The Electronic Money Myth - lupin_sansei
http://www.mises.org/story/453

======
BrandonM
I think the author contradicts himself just a little bit. On one hand, he
points out that paper money was able to gain value due to its roots in gold.
Later down, he ignores the idea that electronic money could initially be
backed by paper money before that necessity eventually goes away as people
gain more confidence in electronic money.

I do agree that it would be hard to create a new form of currency that is
backed by nothing but faith, but with a universally-accepted currency as a
foundation, I think a private currency could be possible.
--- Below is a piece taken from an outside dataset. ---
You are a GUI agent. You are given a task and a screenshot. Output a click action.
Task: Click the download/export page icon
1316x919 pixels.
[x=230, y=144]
Unfortunately, the problem of assuring people that it is impossible for
someone to just "create" the currency is very difficult. With paper money,
various tactics are employed to prevent counterfeiting, but it still happens.
With digital currency, this problem would be multiplied. The solution would
likely involve ensuring that the entire process is very transparent to those
using the currency.

------
Hexayurt
<http://e-gold.com>

Quite real, I spent about a year being paid primarily in e-gold in the late
1990s as an experiment, and it was pretty cool. You can argue, of course, that
in this instance the __gold __in the vaults is the money, and that it is not
electronic, and you'd be right.

------
chaostheory
hasn't "electronic" money been here for years already? instead of being stored
in a credit card chip, it's stored on Visa/MC's servers...

------
maurycy
Oho. Go ahead and submit some links about Fed's conspiracy.